* [Text excerpt]
# Some of your Chinese words are backwards. (In the dictionary)



## Manok

At least they are backwards to how I learned how they should be written. For instance, in several cases I have found that the measure word comes second when it should come first...


----------



## mkellogg

Hi Manok,  can you give me a specific example?


----------



## Manok

Someone elsewhere explained it, but look up the word for book, or clothes I believe are the backwards ones I found, instead of ben shu, it's shu ben, or yi fen whatever it's whatever fen yi. If it's optional to have both, I'd like the normal version in the dictionary as well.


----------



## JamesM

I don't speak or write Chinese so I asked a Chinese co-worker.  She says that things used to be written right-to-left but with globalization it's now more common to see them written left to right, even in news headlines or direction signs.  The characters in "shu ben" (book) are written correctly and have the appropriate anglicized words below them.


----------



## Manok

Ok, I also talked with someone else after making this post, and they said sometimes it's done this way to make certain there is no error of mistaking book for say something else that may use the measure word ben.  So it's all good, though I would like to have both versions of the word if it all possible when it's set up like that.


----------



## Ghabi

There's no "measure word" involved. shūběn "books" is a single word. It's just that the morpheme běn also happens to be the measure word of "book", thus giving you the false impression that something has gone wrong. The difference between shū and shūběn is a matter of context (shūběn is more like a collective noun).


----------



## twinklestar

Manok said:


> At least they are backwards to how I learned how they should be written. For instance, in several cases I have found that the measure word comes second when it should come first...

* [Stored data]
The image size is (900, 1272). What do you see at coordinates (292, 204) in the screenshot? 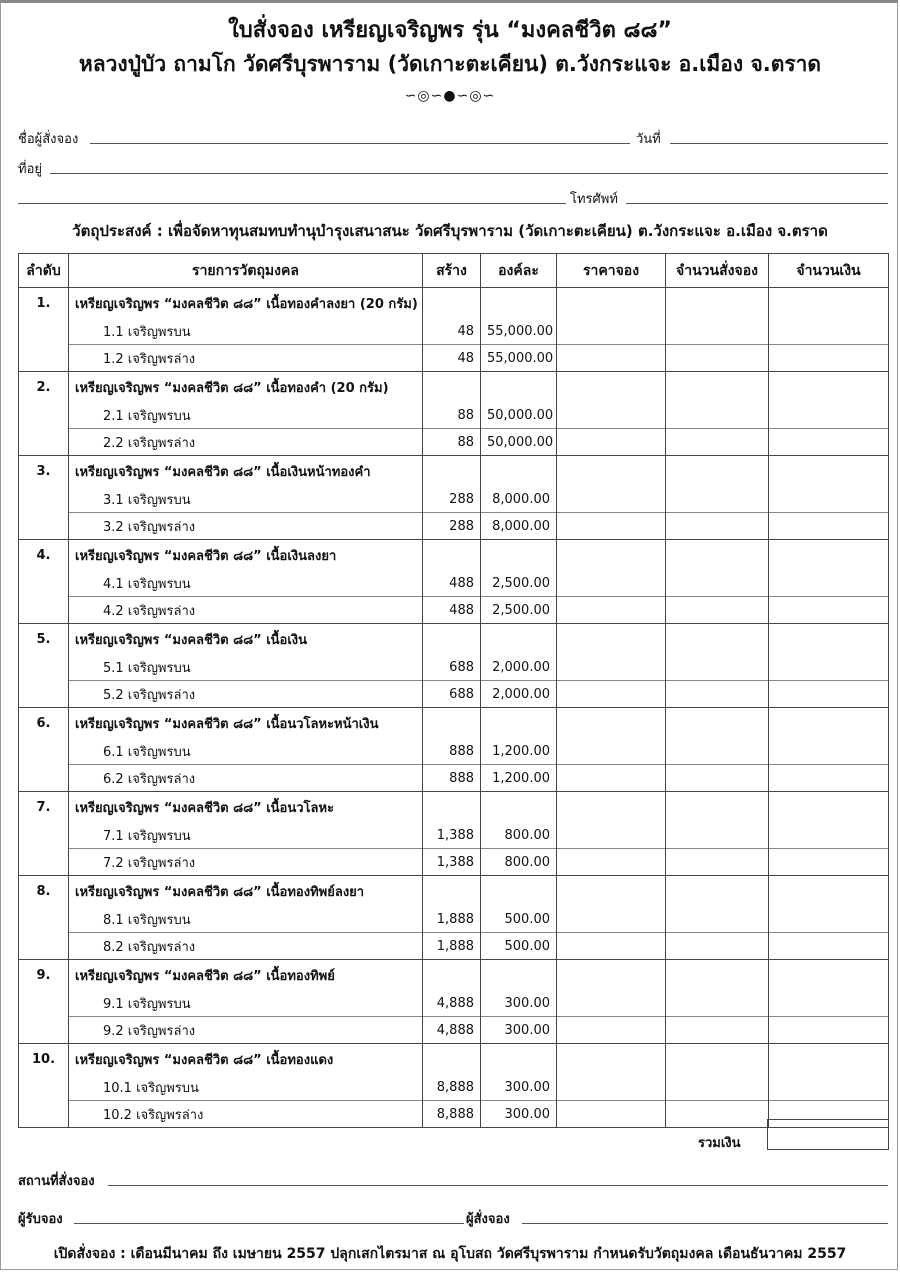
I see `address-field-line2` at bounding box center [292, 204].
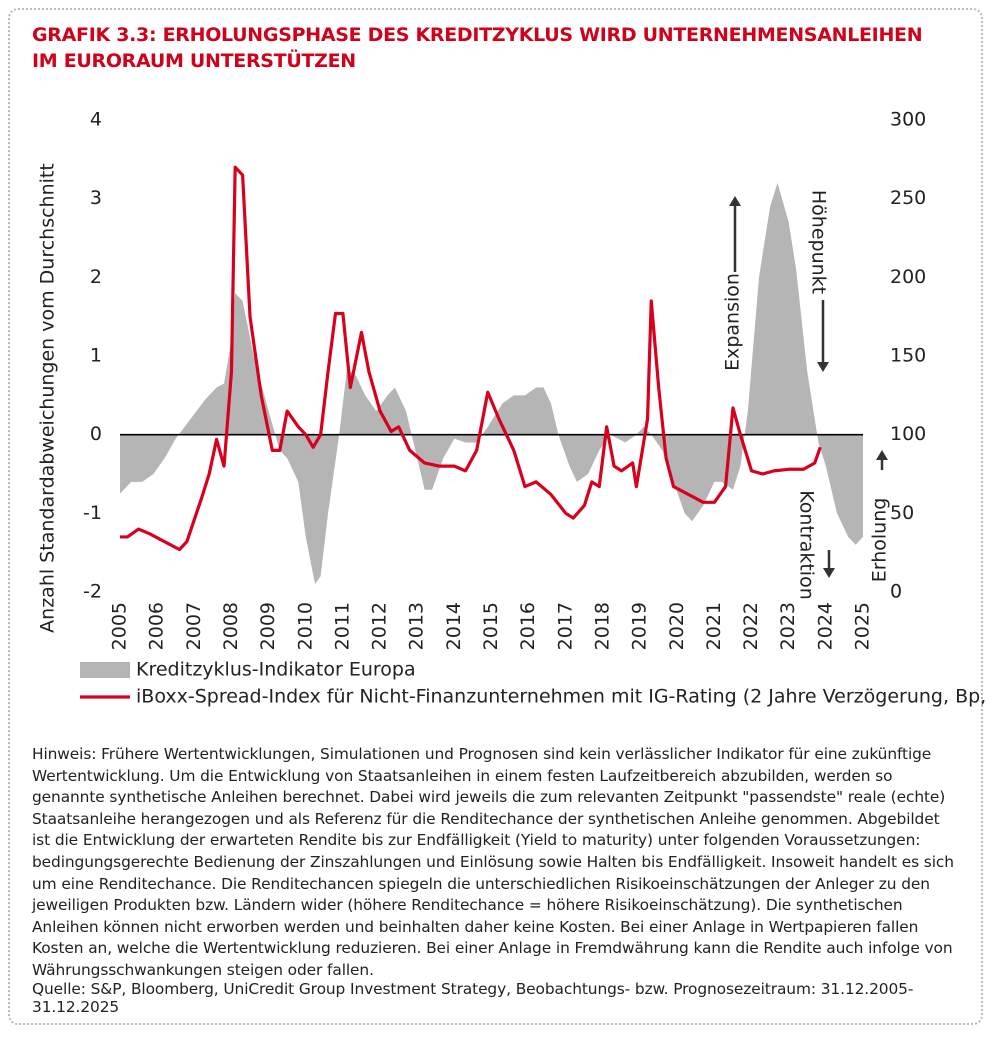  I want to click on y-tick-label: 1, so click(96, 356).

* [Your tasks]
1 > Repeat word for word the stretch of the thread on Chinese word order from "I don't speak" through "up like that.".
2 > List the usernames of everyone who posted in the thread on Chinese word order.
The lines have no connection to the thread on Chinese word order.

* [Exercise results]
1 >
I don't speak or write Chinese so I asked a Chinese co-worker.  She says that things used to be written right-to-left but with globalization it's now more common to see them written left to right, even in news headlines or direction signs.  The characters in "shu ben" (book) are written correctly and have the appropriate anglicized words below them.


----------



## Manok

Ok, I also talked with someone else after making this post, and they said sometimes it's done this way to make certain there is no error of mistaking book for say something else that may use the measure word ben.  So it's all good, though I would like to have both versions of the word if it all possible when it's set up like that.

2 > Manok, mkellogg, JamesM, Ghabi, twinklestar